Brief analysis says that it looks like an array of random real numbers are initialized in the beginning. We can say that gamma(z) = z! when z is a natural number. Otherwise, we do some calculations. Since this is an integral related function, we multiply when using for loops I guess.

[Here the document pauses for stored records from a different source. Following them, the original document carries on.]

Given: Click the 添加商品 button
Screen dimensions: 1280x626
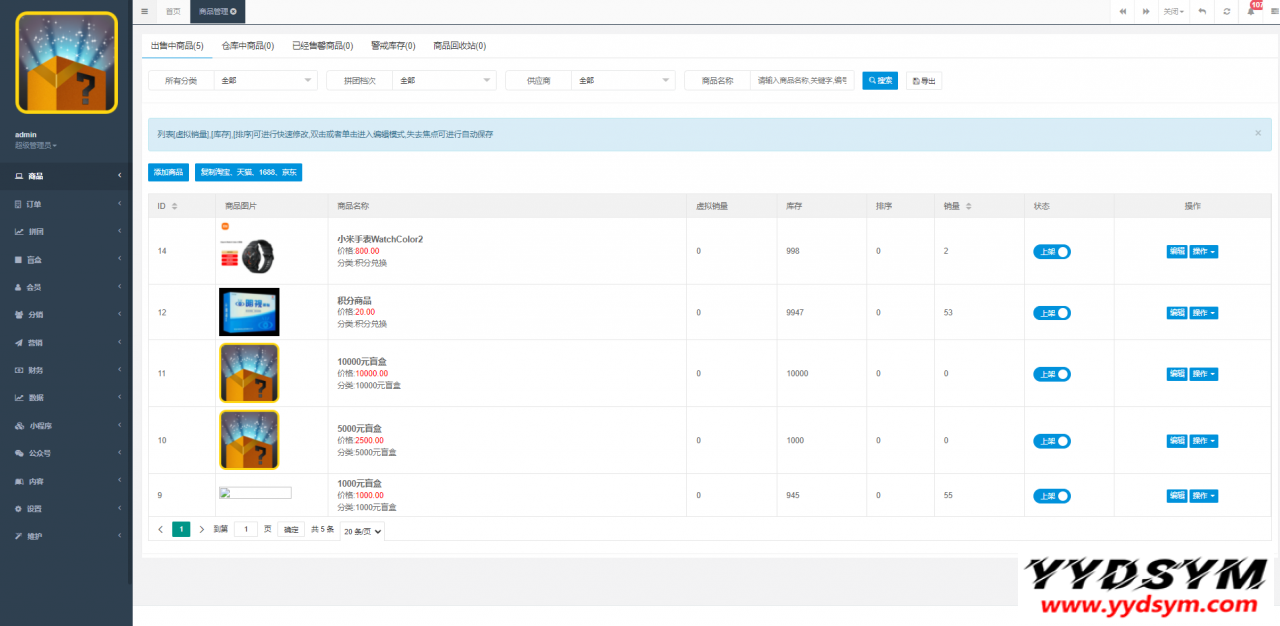Looking at the screenshot, I should 168,172.
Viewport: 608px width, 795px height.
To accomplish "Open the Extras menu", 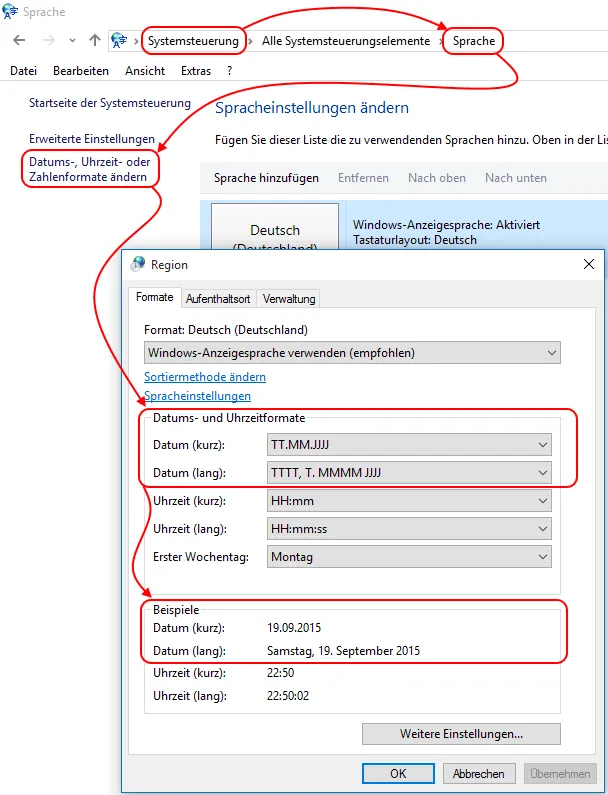I will click(x=196, y=70).
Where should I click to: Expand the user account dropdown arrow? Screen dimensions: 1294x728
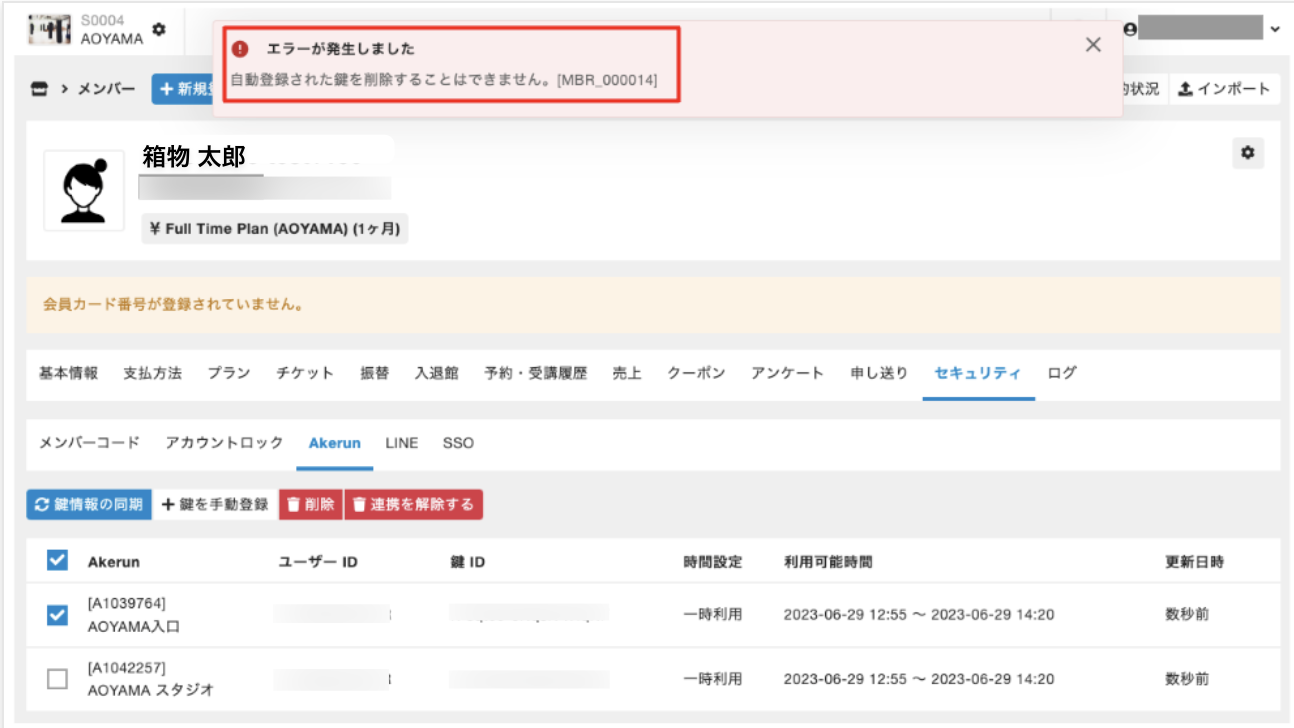click(1274, 30)
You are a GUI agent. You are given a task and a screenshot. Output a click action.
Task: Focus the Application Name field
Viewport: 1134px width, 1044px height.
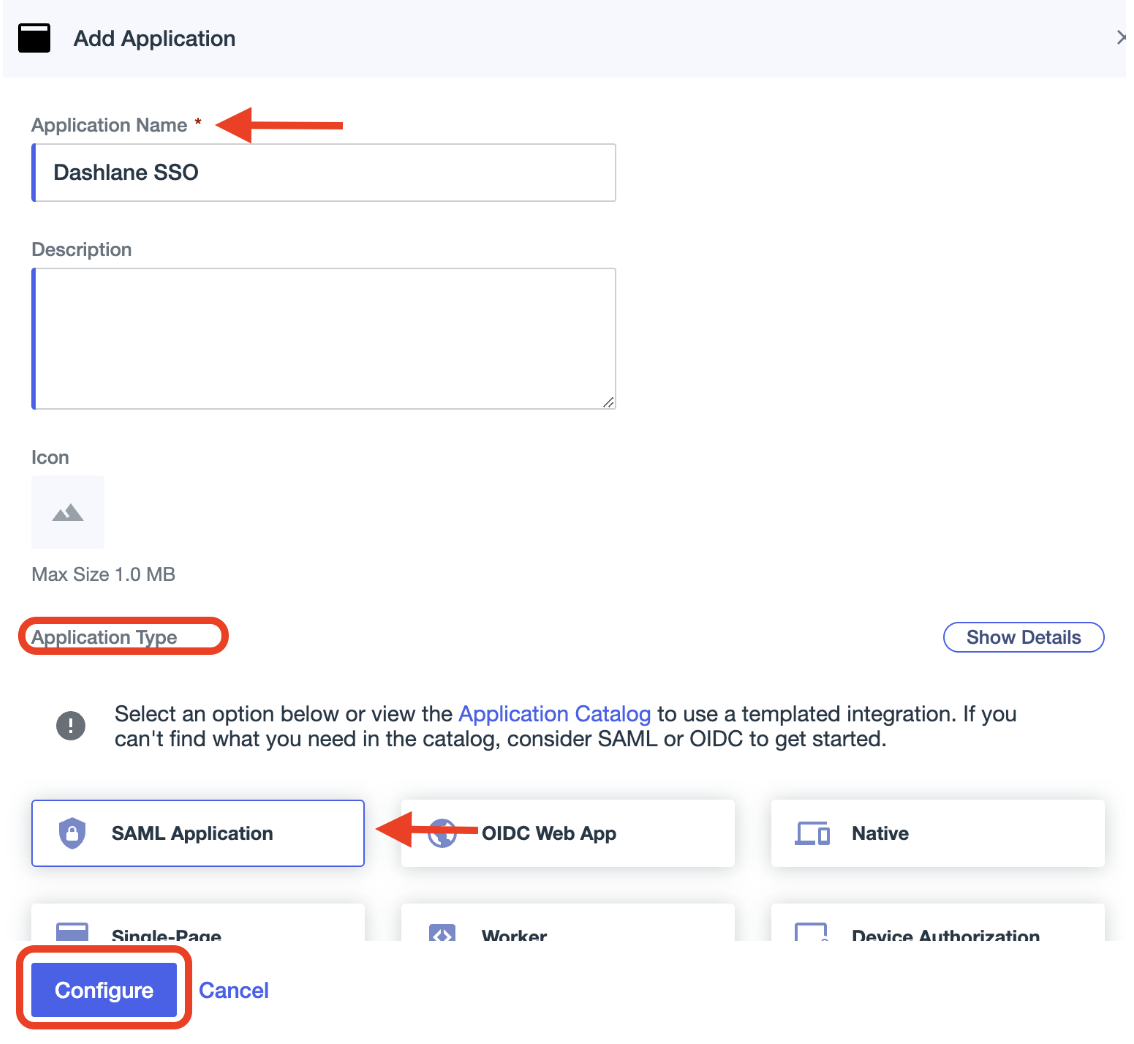click(324, 173)
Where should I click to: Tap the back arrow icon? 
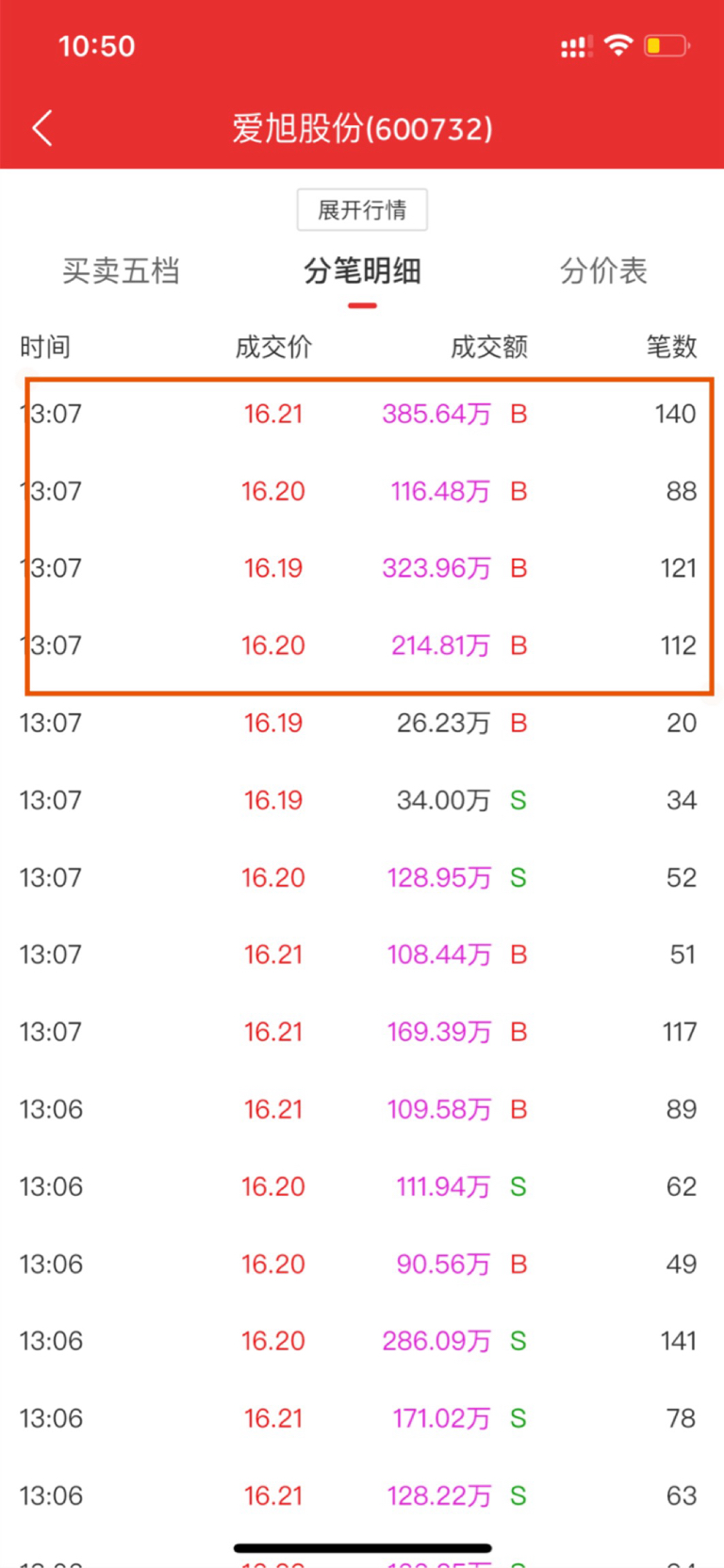[x=42, y=128]
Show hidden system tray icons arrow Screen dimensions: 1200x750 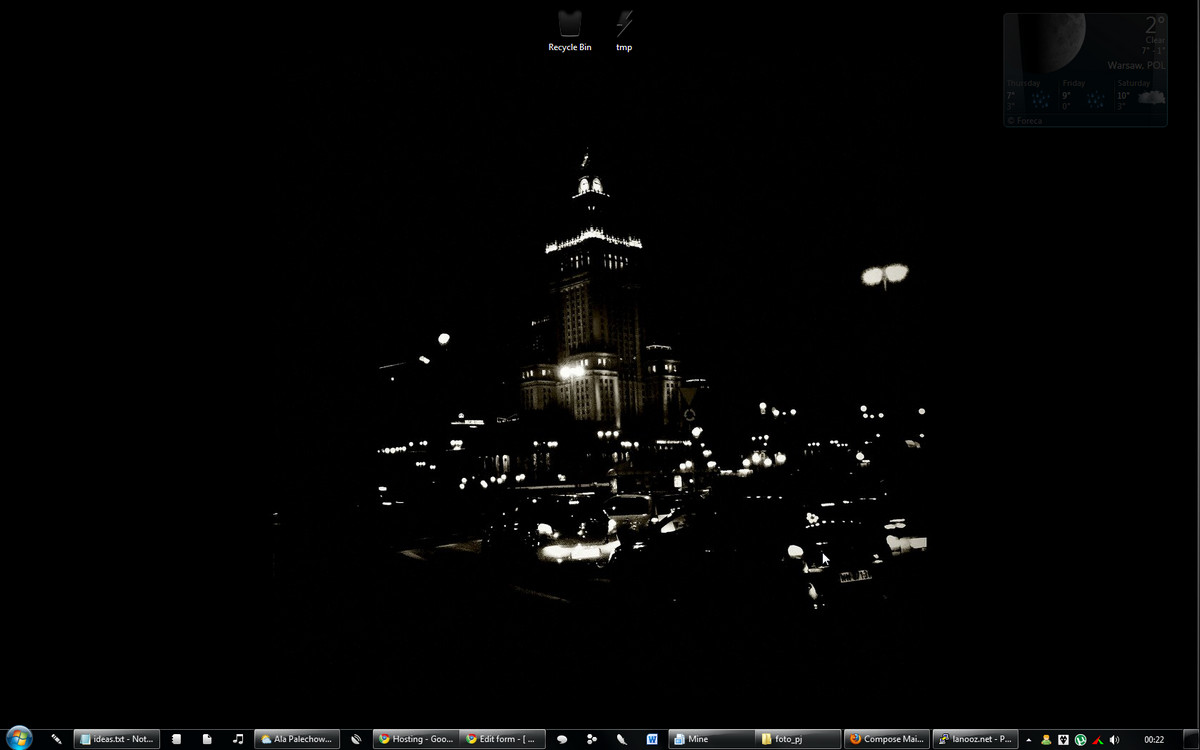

But, have you looked at the C++ gamma(); function? Is another algorithm faster than using arithmetic calculations? Since gamma relates to factorials, can it be thought of as a function to calculate values in between factorials on a graph? Can zeta or other functions be calculated? How?